[start of TEXT]

Likewise the solutions – more paid leave, flexi-hours, state-funded home help services, restructuring the economy to create a network of SMEs to help young parents – are also crystal clear. And many shining north European examples abound from where best practices may be adopted.

Whether there's a political will to ditch five decades of ideological conditioning against social spending and make the necessary changes is the real question.

Here's how the Nordic countries overcame the problem of low fertility rates:

---------------------------------------

Europe's baby bump holds lessons for Singapore

Couples will have more children if the State funds a big increase in paid leave and ensures enough home-help services

Ho Kwon Ping, For The Straits Times

The central issue about increasing Singapore's birth rate is whether we are prepared to take the perhaps radical steps which have enabled some developed Western countries to raise their birth rates from near terminal decline to more than replacement levels. Whether such steps, which largely involve creating a state-funded parental support ecosystem, are prohibitively expensive or a vital necessity, depends on whether we consider our birth rate to be a strategic imperative of the same priority as, say, national service, which is certainly not cheap either.

Ever since the mid-1960s when the Government launched a population control programme, our TFR, or total fertility rate, has been continually declining. For three decades, it has been below the replacement rate of 2.1 births per woman and, since 2003, a dozen years ago, it has been less than 1.3 births per woman.

We're hovering at the edge of the precipice, the so-called low-fertility trap, which is when a confluence of demographic, sociological and economic trends all converge and create a self-reinforcing, unstoppable spiral downwards. A slight uptick last year is encouraging news, but hardly a trend yet.

[end of TEXT]
[start of EXCERPTED RECORDS]

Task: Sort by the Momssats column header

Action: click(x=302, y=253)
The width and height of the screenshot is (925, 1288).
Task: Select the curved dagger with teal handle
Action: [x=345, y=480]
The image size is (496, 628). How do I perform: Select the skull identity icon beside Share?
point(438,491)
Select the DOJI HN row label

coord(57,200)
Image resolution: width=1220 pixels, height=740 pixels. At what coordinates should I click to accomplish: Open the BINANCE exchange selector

[end of EXCERPTED RECORDS]

• **AIM**: In the piece on Singapore's birth rate, since what year has the total fertility rate been less than 1.3 births per woman? The data aren't needed here.

• **OUTPUT OF THE EXERCISE**: Since 2003.